In the States, things like Disclosure becoming really popular and being massive is great, especially off the back of fucking EDM – I call it the mushroom cloud. At the moment, it feels like people are realising that the music that is involved is shite. And now good music is starting to become popular. Especially in America: people like Kaytranada are fucking amazing, and he’s actually getting props, whereas in the past you’d have someone like that who would be really good, but it would be held really underground and not really appreciated.
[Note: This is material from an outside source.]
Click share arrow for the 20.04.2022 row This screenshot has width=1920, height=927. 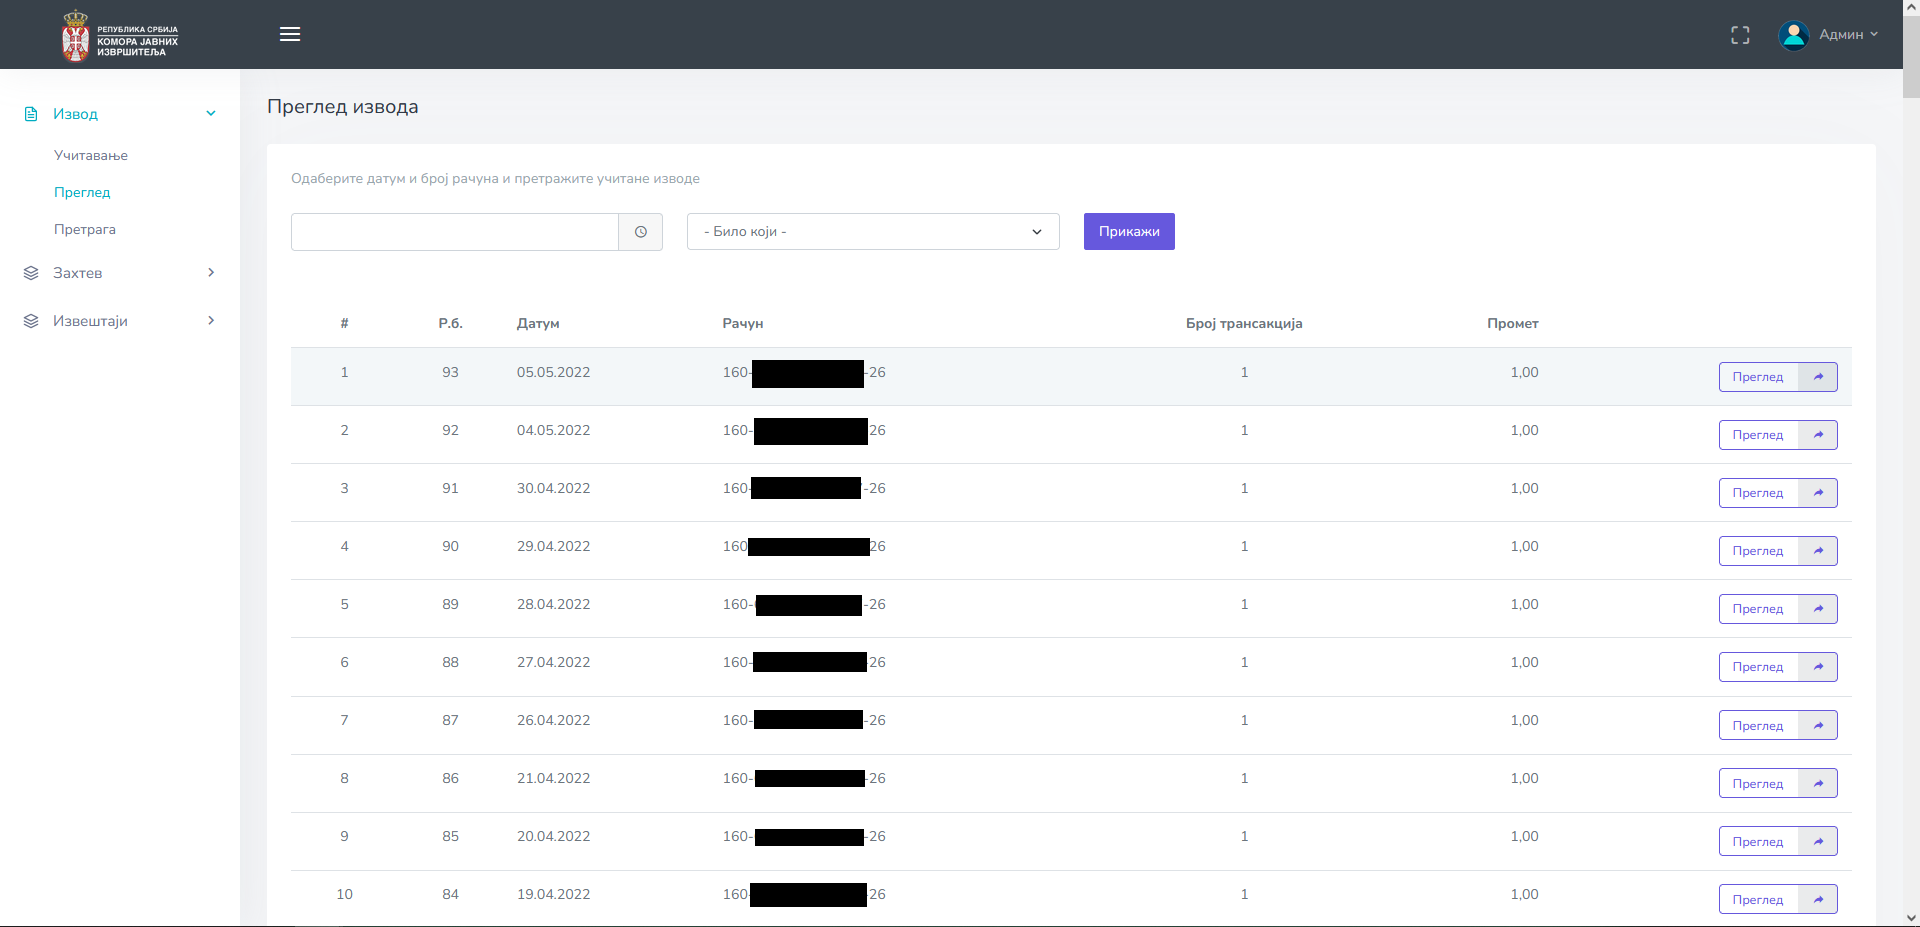pos(1818,842)
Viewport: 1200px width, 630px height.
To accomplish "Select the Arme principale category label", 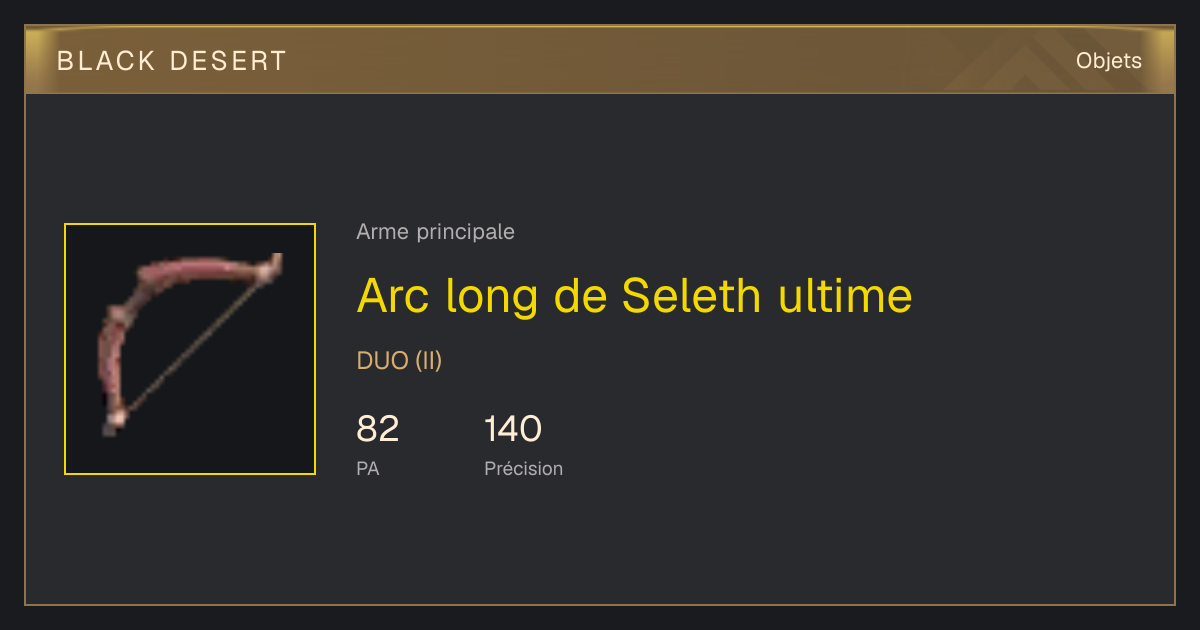I will point(435,232).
I do think EDM’s coming to an end – well, not an end, Vegas will always be there, Vegas isn’t dying! Everyone seems to be embracing deep house – I do hear deep house around a lot more then before. If you think about six/seven years ago, deep house was like Naked Naked music, it was almost jazzy! In America, if you go to a good house party, it’s now just generally good music, nobody really knows what it is. There’s a lot more interest in it, people are interested in good music again, which is good. The sort of umbrella term for it seems to be ‘deep house’, although it’s not really deep house. You get SOHN – he’s doing some amazing stuff, and it all stems off the back of what everyone classes as ‘deep house’.

So for sure, he isn’t saying EDM is coming to an end. And when Skream says “EDM,” he’s not talking about the umbrella term but rather the acronym denoting what I would rather call commercial dance music. It’s utterly perplexing how this argument of “such-and-such is dead/dying” continues to persevere despite staggering evidence to the contrary in almost every context. People thought drum & bass would die but it’s still one of the strongest underground genres today, alone with techno, garage and breaks. While I would concede that dubstep had its peak in 2010/2011, the scene is still strong with rising stars like Twine, Trollphace, and Getter.

“XXXX Is Dead” is what I would consider a self-fulfilling prophecy. The more you tell yourself that and surround yourself in that mentality, the more likely it is to come true. And with the human race loving drama as much as we do, it’s a mentality we tend to exploit. In order to combat the “supposed” decline of EDM or whatever genre-of-the-day it is, my advice would be to simply put that thinking out of your head and live on doing what you’re doing. As long as one person loves a genre and embraces it, it will never die.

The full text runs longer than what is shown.